An EMT report said Nampa police told emergency responders they shot Firkins Jr. three times with the electrical shock weapon, McKay said.

Canyon County Coroner Vicki DeGeus-Morris ruled last June that Firkins Jr. died after experiencing a condition of high excitement known as “excited delirium.”

The condition is marked by a sudden onset of agitation, aggression, distress and death, typically cardiac arrest. It almost always takes place during a struggle with police.

DeGeus-Morris made her findings after reviewing pathology and toxicology reports. She said acute methamphetamine intoxication also contributed to the death.

Excited delirium is not a medical condition recognized by the American Psychiatric Association or the World Health Organization. Skeptics, including the American Civil Liberties Union, say it’s an easy way to explain away a death at the hands of police.

The Canyon County Critical Incident Task Force investigated Firkins’ death and turned over its report to Canyon County Prosecuting Attorney Bryan Taylor.

Because Taylor’s office regularly works with the Nampa Police Department on criminal cases, Taylor asked the attorney general’s office to review the task force’s findings and decide whether police were to blame for the death.

Wasden’s office has been looking into the matter since at least October. Spokesman Todd Dvorak said he had not been told how long it might take for the office to finish its work.

Canyon County spokesman Joe Decker, who has spoken for the task force, declined comment because the case is in the hands of the attorney general.

Julie Firkins said her husband was a good man, a good father and a good husband. The couple had been together six years and married three years. They met when he came into the grocery store where she had a second job working as a clerk.

Firkins Jr. was funny and had a contagious laugh, Julie Firkins said. He also loved to strum a guitar, she said.

“He was really a good guy. He loved people,” she said.

Firkins Jr. had previous encounters with law enforcement. He pleaded guilty in 2007 to attempted grand theft in Cassia County. He was sentenced to three years in prison in that case, but the judge retained jurisdiction — giving Firkins a chance to complete an initial period of confinement and treatment — and released him on probation six months later.

That same year, Firkins Jr. pleaded guilty in Cassia County to battery on a correctional officer or jailer — receiving credit for 208 days spent in jail — and waived an extradition hearing for unspecified charges in Wyoming, online court records show.

Tort claims on behalf of Julie Firkins, Anthony Firkins Sr. and Anthony Firkins’ 10-year-old son Mason were filed in October against the city of Nampa, Canyon County, the Canyon County Ambulance District and Canyon County Paramedics. The claims are a precursor to filing a lawsuit in state court.

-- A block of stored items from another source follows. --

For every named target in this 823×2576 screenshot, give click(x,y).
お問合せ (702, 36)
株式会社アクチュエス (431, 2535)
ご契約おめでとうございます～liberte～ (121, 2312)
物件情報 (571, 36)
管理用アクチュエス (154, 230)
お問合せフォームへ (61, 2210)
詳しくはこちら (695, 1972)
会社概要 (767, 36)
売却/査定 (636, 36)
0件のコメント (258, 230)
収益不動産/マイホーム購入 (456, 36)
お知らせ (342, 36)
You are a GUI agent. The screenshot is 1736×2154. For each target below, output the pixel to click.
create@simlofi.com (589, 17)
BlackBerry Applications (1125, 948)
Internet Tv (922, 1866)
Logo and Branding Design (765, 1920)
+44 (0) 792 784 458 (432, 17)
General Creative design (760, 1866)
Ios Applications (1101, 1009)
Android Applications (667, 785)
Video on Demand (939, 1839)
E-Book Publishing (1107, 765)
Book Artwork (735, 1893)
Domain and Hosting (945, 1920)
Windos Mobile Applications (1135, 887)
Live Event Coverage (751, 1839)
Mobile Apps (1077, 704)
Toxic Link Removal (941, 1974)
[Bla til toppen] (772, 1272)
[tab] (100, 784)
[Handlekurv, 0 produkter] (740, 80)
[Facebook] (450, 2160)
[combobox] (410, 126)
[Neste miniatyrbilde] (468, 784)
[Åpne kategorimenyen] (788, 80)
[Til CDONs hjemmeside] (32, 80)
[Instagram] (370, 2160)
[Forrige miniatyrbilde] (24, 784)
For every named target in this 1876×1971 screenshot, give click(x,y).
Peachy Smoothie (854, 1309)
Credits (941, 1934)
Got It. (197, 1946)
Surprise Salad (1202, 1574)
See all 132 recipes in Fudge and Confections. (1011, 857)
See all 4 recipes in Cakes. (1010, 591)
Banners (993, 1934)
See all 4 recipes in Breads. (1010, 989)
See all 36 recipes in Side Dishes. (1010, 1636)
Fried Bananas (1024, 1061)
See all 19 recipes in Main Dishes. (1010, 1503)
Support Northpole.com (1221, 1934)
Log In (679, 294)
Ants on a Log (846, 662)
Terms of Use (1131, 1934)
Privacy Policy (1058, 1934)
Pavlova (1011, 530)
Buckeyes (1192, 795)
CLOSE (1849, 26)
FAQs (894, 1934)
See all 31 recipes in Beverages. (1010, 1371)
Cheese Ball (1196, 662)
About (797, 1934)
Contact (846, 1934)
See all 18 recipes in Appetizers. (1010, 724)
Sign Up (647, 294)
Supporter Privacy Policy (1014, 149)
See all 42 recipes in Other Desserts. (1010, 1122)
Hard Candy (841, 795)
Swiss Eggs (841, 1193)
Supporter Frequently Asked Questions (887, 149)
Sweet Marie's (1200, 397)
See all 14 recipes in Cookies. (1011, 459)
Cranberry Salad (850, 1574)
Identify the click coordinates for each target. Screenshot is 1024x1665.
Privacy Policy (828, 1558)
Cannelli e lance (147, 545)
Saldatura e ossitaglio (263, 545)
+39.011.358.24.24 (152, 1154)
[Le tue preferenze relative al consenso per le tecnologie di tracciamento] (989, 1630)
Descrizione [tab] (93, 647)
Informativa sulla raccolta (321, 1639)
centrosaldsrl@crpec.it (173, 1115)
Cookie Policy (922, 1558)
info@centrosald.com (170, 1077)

“I have grave concerns that the Nampa police used excessive force to apprehend this young man and that excessive force caused his death,” McKay said.

Julie Firkins and Anthony Firkins Sr. noted that the Filer Police Department released a video of an officer shooting and killing a dog within days of the incident earlier this month. They said they can’t understand why they’re still waiting to see video taken by cameras worn by Nampa police officers in Anthony Firkins’ death.

“If there’s nothing to hide,” Anthony Firkins Sr. said, “then quit hiding it.”